::: DATA ROWS :::
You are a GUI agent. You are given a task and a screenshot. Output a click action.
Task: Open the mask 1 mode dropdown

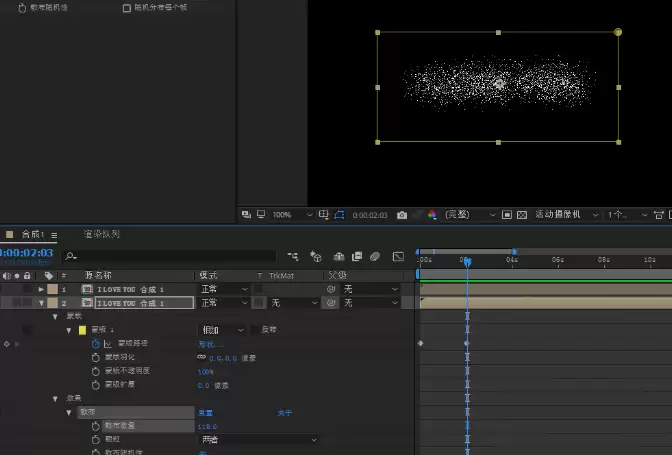[222, 330]
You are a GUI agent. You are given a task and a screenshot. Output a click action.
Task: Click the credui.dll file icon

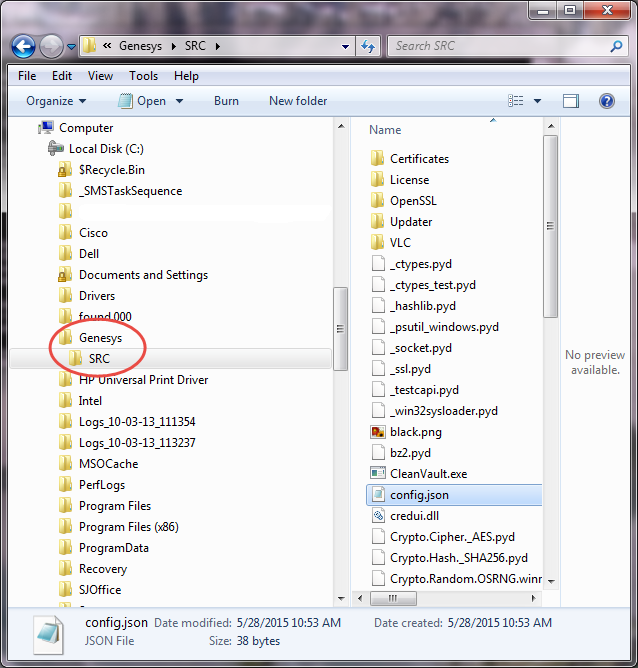coord(378,516)
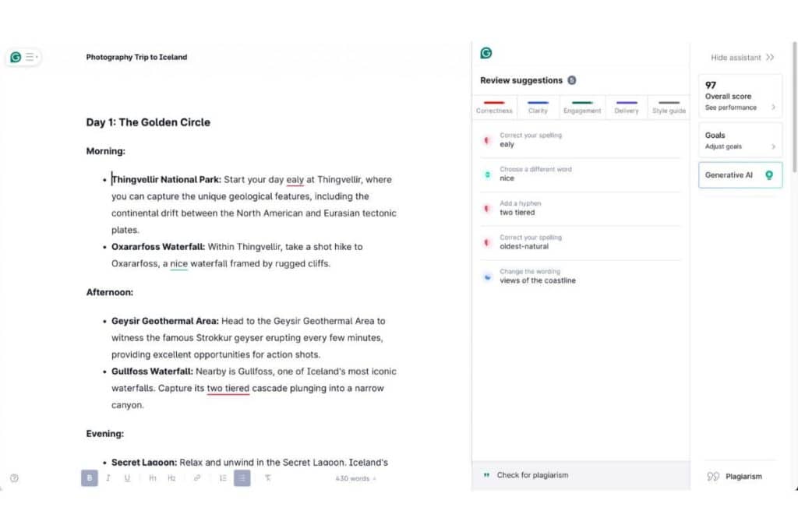
Task: Switch to the Correctness tab
Action: point(494,107)
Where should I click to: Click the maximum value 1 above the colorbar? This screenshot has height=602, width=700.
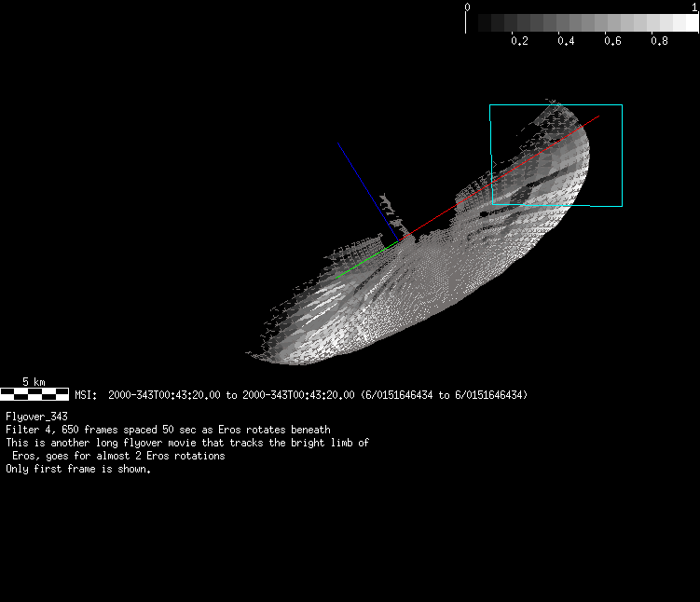(x=694, y=7)
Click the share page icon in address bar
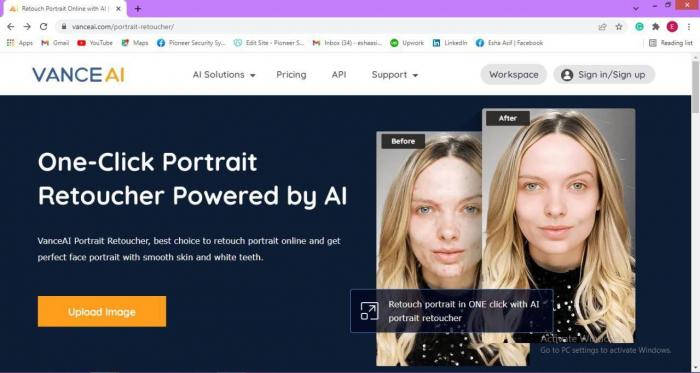Screen dimensions: 700x373 coord(602,27)
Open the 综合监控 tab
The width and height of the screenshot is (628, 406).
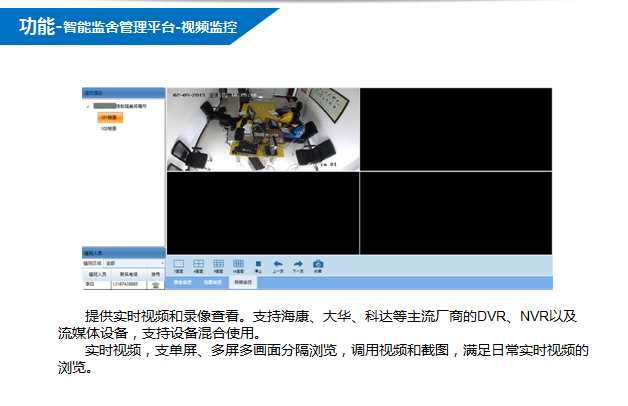182,283
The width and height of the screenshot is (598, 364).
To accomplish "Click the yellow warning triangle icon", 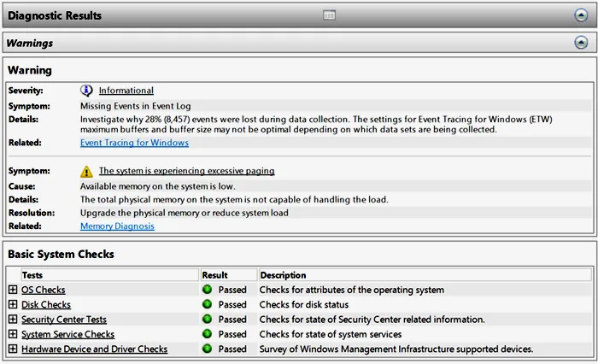I will pyautogui.click(x=86, y=171).
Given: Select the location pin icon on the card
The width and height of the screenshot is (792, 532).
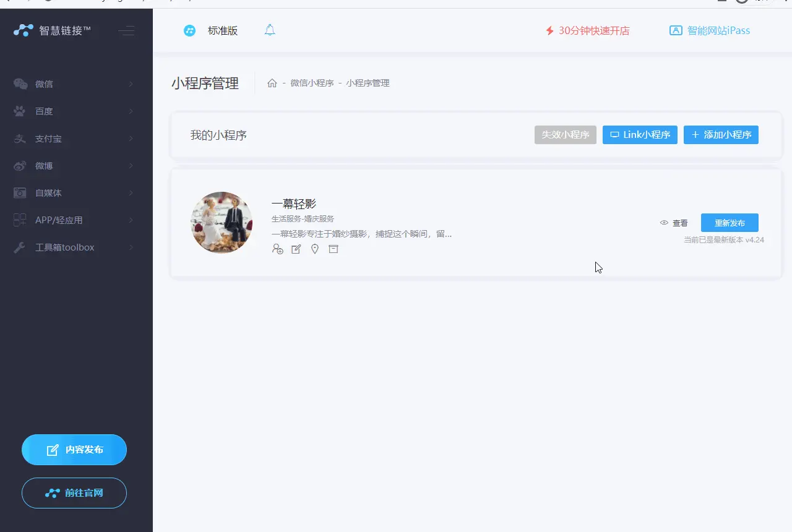Looking at the screenshot, I should coord(314,249).
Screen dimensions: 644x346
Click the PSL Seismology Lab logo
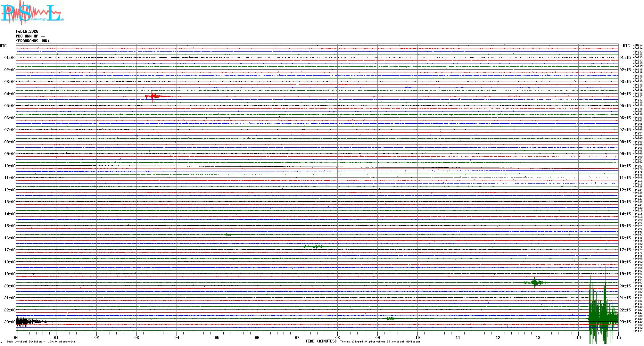click(x=32, y=13)
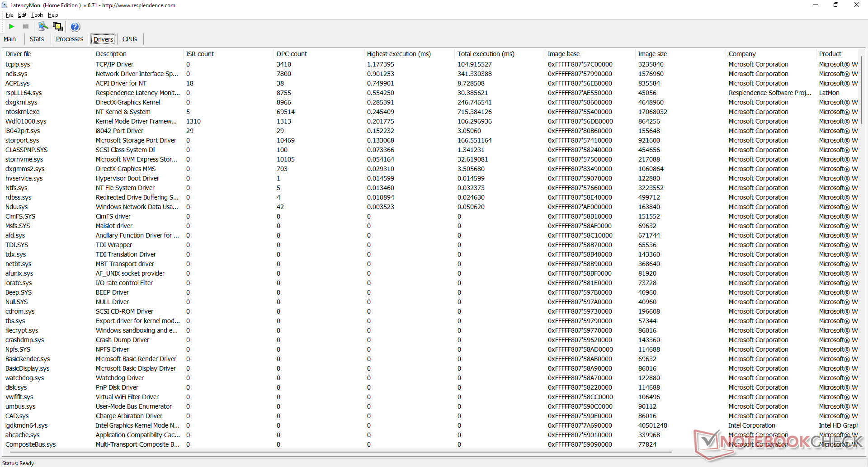Screen dimensions: 868x467
Task: Open the Tools menu
Action: point(37,15)
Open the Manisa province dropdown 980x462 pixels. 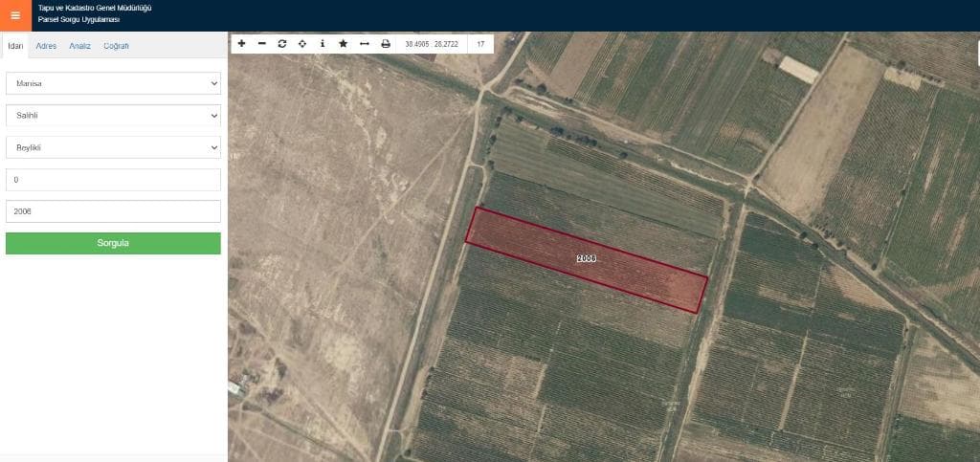coord(113,83)
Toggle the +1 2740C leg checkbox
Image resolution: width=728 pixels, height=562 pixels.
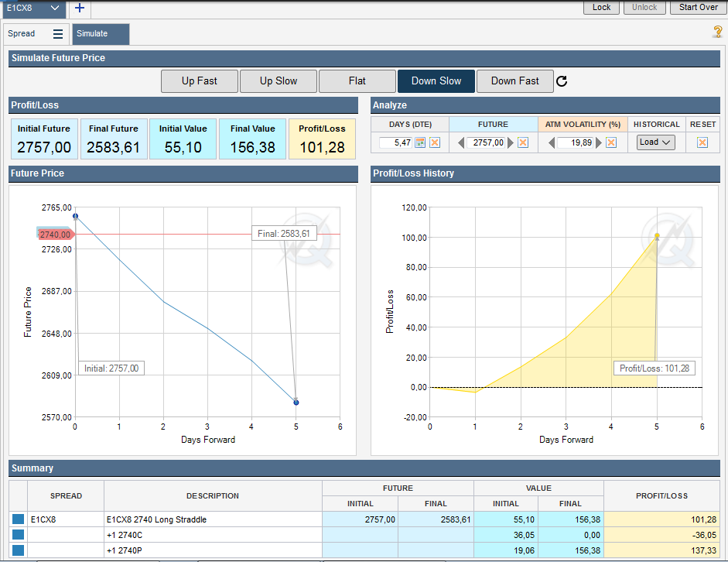[x=18, y=535]
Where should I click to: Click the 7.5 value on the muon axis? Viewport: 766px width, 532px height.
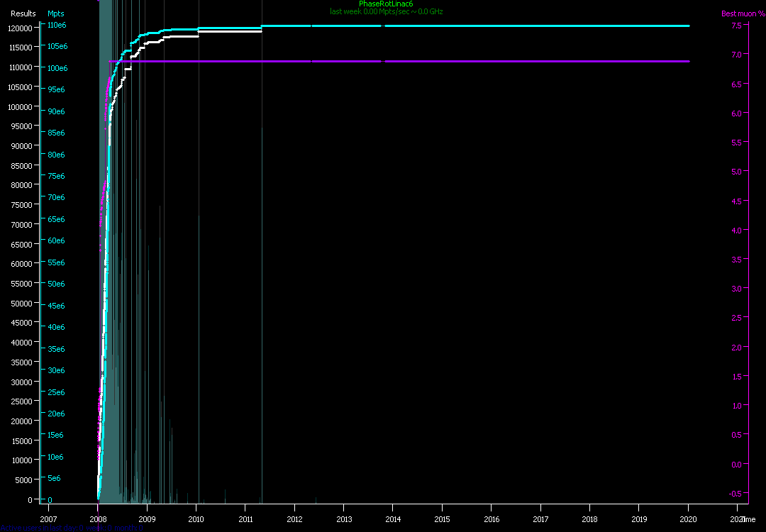coord(737,26)
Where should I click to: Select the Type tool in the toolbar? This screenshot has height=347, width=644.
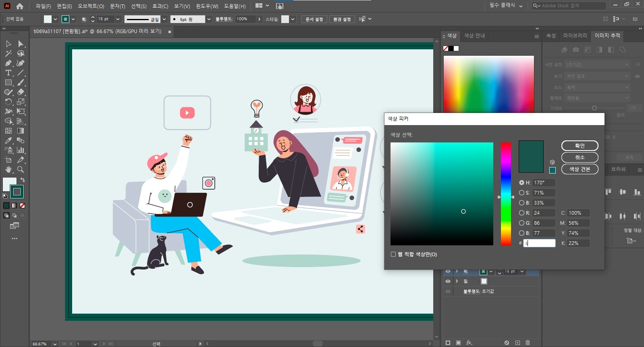(x=8, y=73)
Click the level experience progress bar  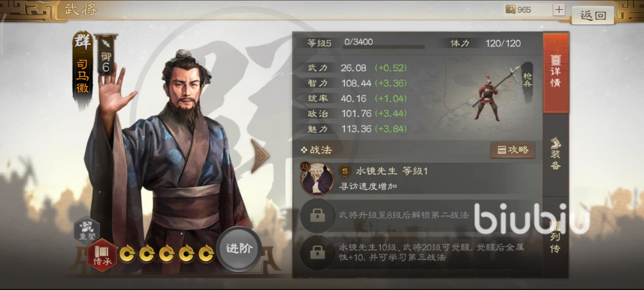click(x=384, y=47)
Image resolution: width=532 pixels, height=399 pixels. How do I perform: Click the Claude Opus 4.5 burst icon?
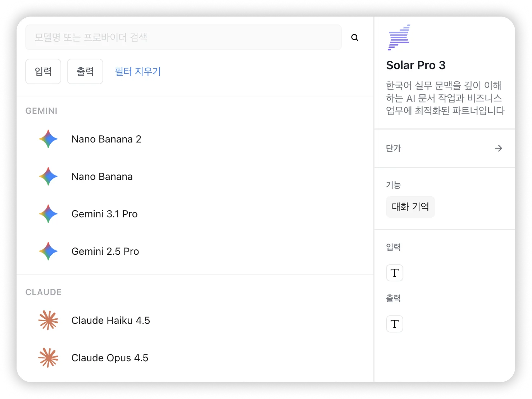[48, 358]
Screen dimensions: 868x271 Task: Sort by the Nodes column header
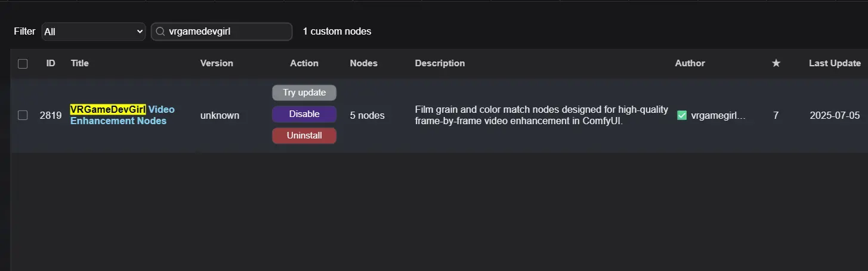pos(363,63)
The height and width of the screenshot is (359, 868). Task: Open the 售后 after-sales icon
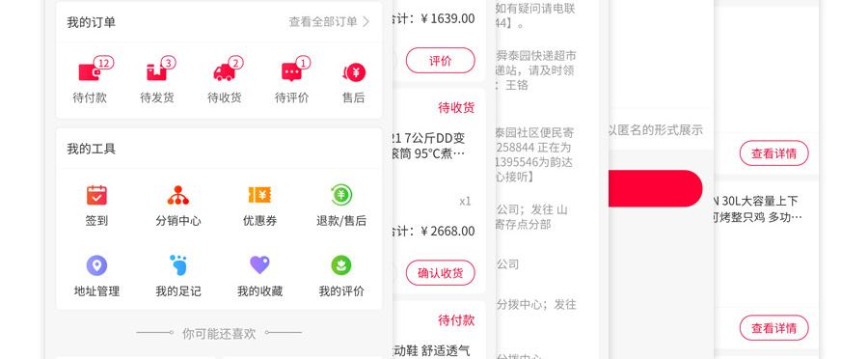354,72
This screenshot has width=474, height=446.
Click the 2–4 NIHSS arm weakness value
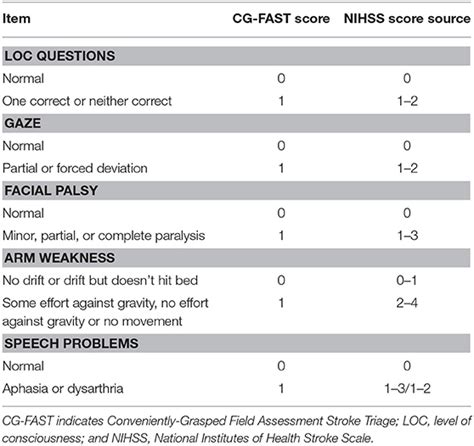(407, 303)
:::
EXERCISE REQUIREMENTS → Please copy out the listing exactly from its start through the line containing "Action: point(494,107)", including both ends. Leave the pictures out of your answer.

FULL SOLUTION →
You are a GUI agent. You are given a task and a screenshot. Output a click action.
Task: Open the mask 1 mode dropdown

[222, 330]
You are a GUI agent. You are given a task and a screenshot. Output a click action.
Task: Click the credui.dll file icon

coord(378,516)
Task: Switch to the Correctness tab
Action: point(494,107)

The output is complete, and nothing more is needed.